* **Required work**: Render the listing as a JSON list of strings, one string per line, starting at its first line and stopping after the line that contains "click(x=18, y=172)". Leave out any blank lines.

----- Records for processing -----

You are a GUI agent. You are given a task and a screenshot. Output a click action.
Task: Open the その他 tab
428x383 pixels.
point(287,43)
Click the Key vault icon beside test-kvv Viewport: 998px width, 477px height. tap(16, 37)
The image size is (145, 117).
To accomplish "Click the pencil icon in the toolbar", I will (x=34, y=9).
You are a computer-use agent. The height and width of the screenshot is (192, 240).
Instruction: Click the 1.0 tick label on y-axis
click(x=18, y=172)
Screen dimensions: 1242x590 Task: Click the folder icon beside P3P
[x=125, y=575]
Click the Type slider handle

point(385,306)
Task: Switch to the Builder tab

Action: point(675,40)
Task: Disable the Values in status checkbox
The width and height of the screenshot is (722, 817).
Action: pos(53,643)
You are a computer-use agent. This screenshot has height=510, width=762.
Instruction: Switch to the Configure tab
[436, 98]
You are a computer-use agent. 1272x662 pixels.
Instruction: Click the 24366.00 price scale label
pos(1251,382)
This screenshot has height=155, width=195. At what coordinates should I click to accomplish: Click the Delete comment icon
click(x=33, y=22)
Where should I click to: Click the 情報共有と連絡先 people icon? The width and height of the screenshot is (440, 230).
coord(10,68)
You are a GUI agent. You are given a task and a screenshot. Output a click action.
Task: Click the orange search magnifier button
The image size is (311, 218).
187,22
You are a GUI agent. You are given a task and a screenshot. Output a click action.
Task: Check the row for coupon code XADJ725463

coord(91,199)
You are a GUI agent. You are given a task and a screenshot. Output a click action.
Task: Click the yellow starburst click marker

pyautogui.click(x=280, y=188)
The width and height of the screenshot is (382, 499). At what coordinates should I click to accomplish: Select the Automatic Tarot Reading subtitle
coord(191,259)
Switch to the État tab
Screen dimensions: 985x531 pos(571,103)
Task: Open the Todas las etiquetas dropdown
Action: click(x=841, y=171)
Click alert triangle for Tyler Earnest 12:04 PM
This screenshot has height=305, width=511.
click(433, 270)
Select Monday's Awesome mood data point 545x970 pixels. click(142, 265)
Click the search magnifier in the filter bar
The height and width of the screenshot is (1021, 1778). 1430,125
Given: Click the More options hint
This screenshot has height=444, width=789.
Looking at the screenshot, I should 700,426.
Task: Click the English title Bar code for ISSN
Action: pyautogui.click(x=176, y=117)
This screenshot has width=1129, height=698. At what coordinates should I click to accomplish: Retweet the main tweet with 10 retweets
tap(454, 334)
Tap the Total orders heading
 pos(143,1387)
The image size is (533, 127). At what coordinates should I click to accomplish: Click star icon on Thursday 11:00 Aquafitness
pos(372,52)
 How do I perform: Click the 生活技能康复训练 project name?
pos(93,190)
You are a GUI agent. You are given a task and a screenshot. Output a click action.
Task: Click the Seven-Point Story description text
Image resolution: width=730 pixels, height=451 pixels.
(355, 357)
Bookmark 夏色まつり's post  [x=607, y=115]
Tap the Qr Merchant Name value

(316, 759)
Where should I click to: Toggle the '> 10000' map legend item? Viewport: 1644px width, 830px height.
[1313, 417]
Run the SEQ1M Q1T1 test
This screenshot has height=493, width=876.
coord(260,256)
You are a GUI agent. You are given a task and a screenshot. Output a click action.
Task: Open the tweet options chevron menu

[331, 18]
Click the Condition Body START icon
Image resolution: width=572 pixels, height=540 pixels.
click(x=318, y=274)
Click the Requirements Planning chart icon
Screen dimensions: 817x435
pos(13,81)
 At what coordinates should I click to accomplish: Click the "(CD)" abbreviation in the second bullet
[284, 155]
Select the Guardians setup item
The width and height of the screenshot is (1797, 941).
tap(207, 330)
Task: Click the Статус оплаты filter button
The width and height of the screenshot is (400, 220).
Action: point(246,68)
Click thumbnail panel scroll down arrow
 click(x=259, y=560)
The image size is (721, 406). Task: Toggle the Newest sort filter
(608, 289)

-----

* **Solution for this task**:
[
  "You are a GUI agent. You are given a task and a screenshot. Output a click action.",
  "Task: Open the その他 tab",
  "428x383 pixels.",
  "point(287,43)",
  "Click the Key vault icon beside test-kvv Viewport: 998px width, 477px height. tap(16, 37)",
  "The image size is (145, 117).",
  "To accomplish \"Click the pencil icon in the toolbar\", I will (x=34, y=9).",
  "You are a computer-use agent. The height and width of the screenshot is (192, 240).",
  "Instruction: Click the 1.0 tick label on y-axis",
  "click(x=18, y=172)"
]